Il far west davanti al Sermig esplode sabato sera e sorprende molti commercianti di Borgo Dora, che a tutto sono abituati, tranne che alle battaglie a suon di bombe carta e lacrimogeni. Sabato sera il clou della guerriglia anarchica va di scena qui. Nel piazzale della pace, davanti a un alberghetto tranquillo, dove il giorno dopo si respira silenzio e si sente l’odore del pranzo casalingo cucinato al piano terra. Prima di arrivare qui, i mille anarchici «scortati dalla polizia» (l’espressione è di vari cittadini), attraversano Porta Palazzo - dove distruggono le vetrine della banca Intesa Sanpaolo - e prima ancora corso Regina Margherita, dove sparano schiuma isolante sui fili della cabina della Tim. L’obiettivo della questura, pare, sarebbe proprio questo: fare arrivare il corteo in zona Aurora, per fare sì che il centro non venga danneggiato. Ma per arrivare ad Aurora, da piazza Solferino, centinaia di incappucciati con passamontagna e maschere da nuoto spaccano vetrine, auto, pavé e pali di via della Consolata. Piazza Savoia è un tappeto di cocci di vetro. Qui, la fioraia, terrorizzata, rimane chiusa nella sua bottega da sola, per minuti interminabili. «I vigili mi avevano consigliato di chiudere prima - racconta - ma dovevo ricevere una consegna. Ho tirato giù la serranda, ma sentivo l’eco delle bombe e tonfi fortissimi riecheggiare nel locale. È stato terribile. Molti commercianti non sono stati avvisati, ma presi alla sprovvista».

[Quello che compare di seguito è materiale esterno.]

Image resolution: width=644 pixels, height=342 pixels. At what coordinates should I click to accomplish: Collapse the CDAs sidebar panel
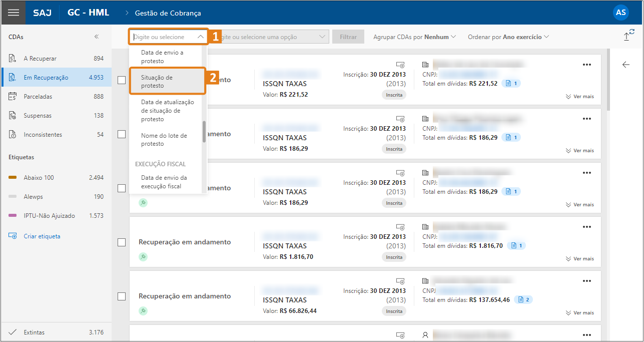[97, 37]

È il caso dell’erborista della piazza, del titolare di Rochebobois, il negozio di arredi che ha tutte le vetrine in frantumi e del vicino Spazio Musa. Davanti, sulla stessa via della Consolata, c’è un bar, verso l’Ufficio di igiene. Sulle serrande, campeggia una scritta che rappresenta una firma: «Chi va col nucleare, impara a zoppicare». Sotto, la “A” di anarchia. La memoria va indietro di dieci anni, a quando Roberto Adinolfi, manager dell’Ansaldo nucleare, venne gambizzato a Genova. L’attentato fu rivendicato dalla Fai-Fri, Federazione anarchica informale e da Alfredo Cospito, che è detenuto (anche) per questo episodio e in nome del quale ieri hanno sfilato devastando tutto.
«Cosa c’entra il 41 bis di Cospito con lo spaccare i vetri di una libreria?» si chiede un residente di piazza Savoia, rivolto verso la San Paolo. L’obelisco è deturpato da un’enorme scritta: «No 41 bis». Pochi metri più avanti, c’è un palo della segnaletica divelto, forse usato come ariete per frantumare i vetri delle auto in sosta. A fianco, un mucchio di pietre sradicate dallo storico pavé. Sono alcune delle armi usate dagli incappucciati per spaccare molte auto nella piazza. «Erano soli, la polizia era davanti e dietro, ma sembrava che li lasciasse fare», dice un’anziana. Le fa eco una giovane mamma: «I miei bambini sono sconvolti. Piangevano, chiusi in camera, e pensavano che ci fosse la guerra». Nunzia e Manuelita, turiste di Gela, osservano i vetri spaccati di Roncato quasi all’angolo con via Garibaldi: «Che peccato vedere un centro così, manifestare è un diritto, ma perché questa violenza?». Alessandro, che vive in zona, esclama: «Hanno chiuso i centri sociali, e ora si sfogano così». «Ci sconvolge - commenta Alessandra, residente di piazza Arbarello - che ci fosse una marea di poliziotti che guardasse questi vandali devastare la Reale Mutua. Ero sul balcone con mio marito. Li ho contati. Erano sette. Si sono passati di mano il martello e la mazza. Hanno colpito con una furia cieca. Volevamo scendere noi, a bloccarli, visto che nessuno lo faceva». Il commesso di Roncato è ancora sotto shock: «Quando hanno visto che eravamo barricati dentro, hanno colpito ancora più forte. Ci siamo nascosti in bagno». La signora Luigia, ieri mattina, accorre di proposito, con i parenti, a vedere di persona cos’è successo alla banca: «Vengo dal Sud Italia, vivo a Torino da 50 anni e non abito in questo quartiere. Ma ho una rabbia incredibile. Questi danni adesso, li devono pagare loro, i responsabili. E se i poliziotti sono pochi, che ne assumano. Rimettano l’obbligo di leva. C’è tanta gente che ha bisogno di lavorare e noi abbiamo paura. Chi ci difende, se no?».